When Jesus said: "Father, into your hands I commit my spirit." His act of commitment was not in His mind a means for the realization of some other purpose, of some plan or hope. In itself it was the final and decisive act. He gave himself into His Father's hands, with a trust in His Father that reached beyond His own knowledge, beyond His own expectations, beyond His own grasp of His Father's purpose.

The reason for this is two fold. On the part of Jesus, extreme suffering so debilitated Him that He could no longer proceed on the basis of Himself. Suffering may so violate a human self that it cannot maintain its own psychic energy. It is driven into helplessness. If Jesus was genuinely subject to affliction at the crucifixion, that helplessness was His condition also.

The second and much more important reason pertains to the status of God. It is not just that God is the decisive context whirh obtains for Jesus during His crucifixion, as in all the moments of His life. God is the context in relation to which Jesus did not need and did not use any reliance on Himself. He passed over all His own strengths and virtues and knowledge and hopes, and gave Himself into the care of His Father. When the New Testament writers see Jesus' taking on suffering and death in terms of His obedience to His Father (Mk. 14:36; Philp. 2:8), we must not reduce that obedience to the mere conforming of His outer behavior to God's requirements. His obedience involved the inner conformity of His self to His Father's status as His Father, that is, as the one who established Him and nourishes Him and cares for Him. Therefore, in His extremity, as in His daily life, He trusted His Father to the point of committing His whole self to the Father. The inner content of obedience is trust (Heb. 11:8).

We can now see the bearing which Jesus' words ~as on the question of suffering. Jesus may be seen as actualizing the way in which we may become authentically and fully human. To be a person means committing ourselves into God's care, means not trying to assert our own control over ourselves or our situation or our neighbors. It means living without maintaining a wall around ourselves. But the accounts of Jesus' crucifixion make perfectly clear what it means to live without a wall: it means letting oneself be vulnerable, be open even to destructive activities.

This is what takes precedence over the removal of suffering. In other words, the gospel perspective radically challenges the view which prevails among the Western middle class today. What primarily destroys our personhood is not suffering, but rather our way of holding ourselves behind a wall. If you love, if you commit yourself in trusting, if you open yourself in receiving or expend yourself in giving, then the walls which you hold around yourself must go. But in a world where the rule of God is not yet complete and where a demonic powerfulness still moves at large, this abandonment of walls means the acceptance of suffering. What emerges from the accounts of Jesus' crucifixion, then, is that sin and not suffering is the much more critical evil. Or to put this in somewhat different terms, suffering is primarily evil, not by causing immediate distress, but by provoking us to build a protective wall around ourselves so as to avoid suffering. This wall may indeed protect us from this enemy, but it also prevents our self-commitment to God or to our neighbors.

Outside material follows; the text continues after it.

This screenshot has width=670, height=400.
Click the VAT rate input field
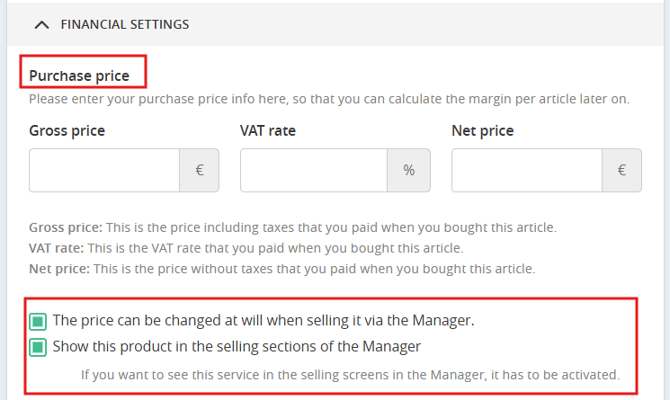tap(314, 170)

But why should things proceed in this way? Why should precedence be given to the removal of sin and not to the removal of suffering? Why should we be called to let go of the walls around us, before we are freed from the forces which torment us? Why must commitment to God involve our becoming vulnerable, not just to God and the good, but also to demonic evil?

At one level we can see this in terms of a comparison between the power of God and the powers which bring suffering. If it were the case that, in order to be God, God had to remove suffering, the reverse of this statement would also be true: suffering had to remove God. Whenever powers would work to produce suffering, God would there be excluded.

In such a belief there is operating just that sharp dualism between the good and suffering that prevails in the middle class today. That dualism implies that God cannot be God, that God has no place wherever suffering is present Wherever tormenting forces operate they are all powerful. They wholly dominate. The only way for God to qualify their enormous power is by obliterating them altogether.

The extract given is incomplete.